6) The sixth case in point is the classical explanation of Planck’s constant as a classical Sackur-action in statistical mechanics, published 26 years ago. Any momentarily closed classical statistical mechanical system (like a gas or fluid or composite system chemical structure like a brain) contains a phase-space volume described by the Sackur-Tetrode equation which contains Planck’s constant in the denominator – but not as a constant, only as a unit. So a system-specific unit action can be calculated. In the case of the brain, it empirically coincides with h-bar to within a factor of less than two when calculated roughly. This fact may or may not be a coincidence. Evidence in favor of the second alternative was later unexpectedly found in the course of pursuing the new science of endophysics. The prospect of better understanding both quantum mechanics and relativity on this basis has come into view. Yet so, of course, without catching any one’s interest in the scientific community. Our question here is: Why the “of course”?

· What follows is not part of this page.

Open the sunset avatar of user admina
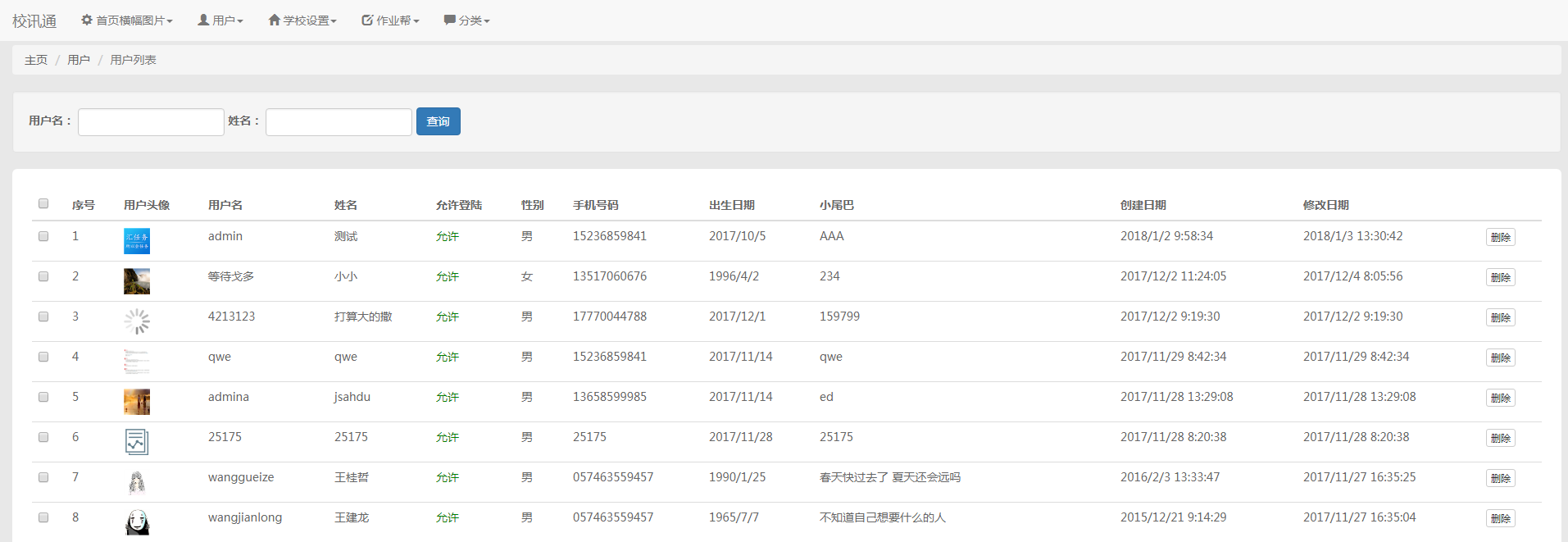1568x542 pixels. (137, 402)
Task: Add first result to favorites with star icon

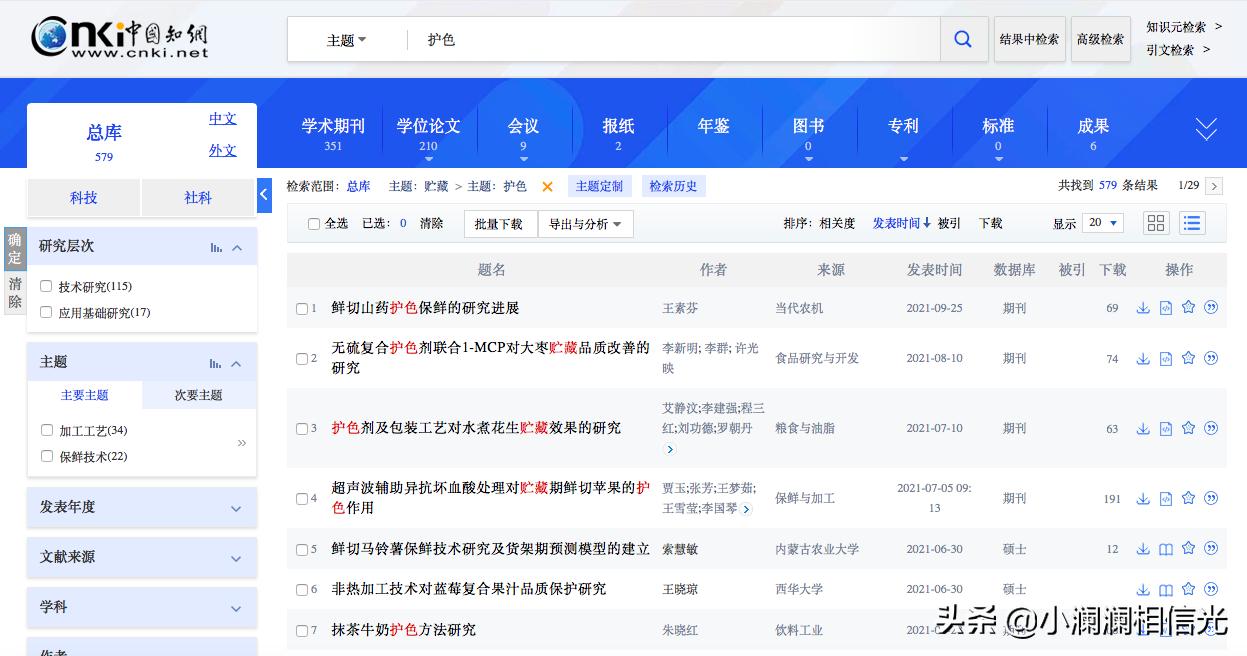Action: [1188, 308]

7) The seventh case in point that I had the good fortune to come in contact with is the classical Pauli cell. The topic of “classical indistinguishability” has an incredibly long history, going back (via Hans Primas, Hermann Weyl, Wolfgang Pauli, Josiah Willard Gibbs, the Leibniz-Clarke-Newton correspondence, Spinoza, the Mutakallimún and Gregorius of Naziance) to Anaxagoras in ancient Greece and the town of Lampsacus (Lapseki today which is still famous for its giant cherries). The physical existence of indistinguishable particles entails a rationally explicable miracle: an instantaneous jumping of particle identities at well-defined mutual positions in space in their common frame, in between two or more particles provided they are “absolutely” (transfinitely exactly) equal. No one takes notice for more than two decades of this mathematical fact as an element of quantum mechanics explained classically. Chemistry relies crucially on it. It in addition teaches us something about our own nature: Consciousness appears to be attached to an anatomically localized subset of such “transfinitely exactly polished” particles in a certain part of our brain – if the Feingold experiment has the predicted outcome. Such proposals in the footsteps of Einstein and Pauli are hard even to be made plausible today.

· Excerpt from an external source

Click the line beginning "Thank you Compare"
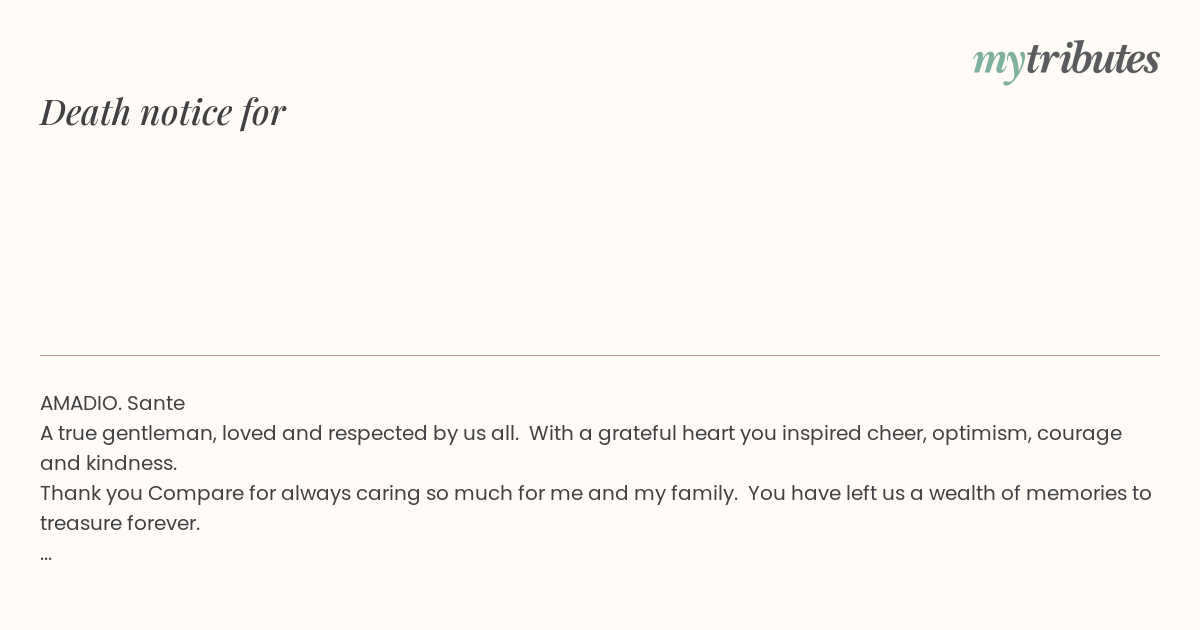 pos(596,494)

8) Number eight is the brain equation of 1974. If it had not been consistently ignored, the robots that are so desperately lacking to humankind today in an ongoing emergency would long be available. On the empirical side, there is a matching fact: Lack of support for the “Pandaka pygmaea Brain Research Institute” first proposed in 1990. Here the smallest biological brain functioning like ours, that of Pandaka (and that of a close relative, Gobius niger, that already is halfway in size between Pandaka’s and ours) would have been investigated in maximum detail in the footsteps of Werner Reichardt’s who had devoted his life to the house fly’s brain at age 27 (as he once told me). The prediction that many nobel prizes would be forthcoming had no charming effect on the scientific community – which is the point of interest in our present context.

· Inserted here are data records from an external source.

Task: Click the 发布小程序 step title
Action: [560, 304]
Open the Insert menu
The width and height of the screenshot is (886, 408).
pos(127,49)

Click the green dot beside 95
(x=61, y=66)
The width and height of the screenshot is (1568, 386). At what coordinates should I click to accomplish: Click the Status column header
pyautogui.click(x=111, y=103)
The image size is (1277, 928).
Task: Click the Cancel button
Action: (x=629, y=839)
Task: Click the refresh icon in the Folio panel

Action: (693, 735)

9) Example number nine is a confirmation of Einsteinophobia again – directed against the young Einstein for once. It refers to the experience, collected over two decades, that it is not allowed any longer to draw new conclusions from Einstein’s old findings. Equally disallowed are deviations from ingrained conclusions derived from the latter by other workers (like the famous horizon-eliminating transformations which although mathematically admissible are unphysical). The gravitational time-slowdown of clocks (T), found in the equivalence principle by Einstein in 1907, has since acquired three natural-born twins (L, M, Ch) for length, mass, charge; the whole bunch therefore got nicknamed “Telemach” (after Ulysses’ son Telemachus). The implied improved understanding of black holes has, far from triggering a wave because of its beauty, become a planetary taboo topic. Einstein’s theory — a taboo, both in quantum mechanics and in relativity?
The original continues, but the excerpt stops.